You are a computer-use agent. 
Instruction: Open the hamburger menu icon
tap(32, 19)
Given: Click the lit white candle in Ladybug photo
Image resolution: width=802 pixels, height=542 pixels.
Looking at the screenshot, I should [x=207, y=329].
────────────────────────────────────────
§ Exercise objective
Leaving every word in place, retype all of the listing.

§ Exercise response
You are a computer-use agent. 
Instruction: Open the hamburger menu icon
tap(32, 19)
Given: Click the lit white candle in Ladybug photo
Image resolution: width=802 pixels, height=542 pixels.
Looking at the screenshot, I should [x=207, y=329].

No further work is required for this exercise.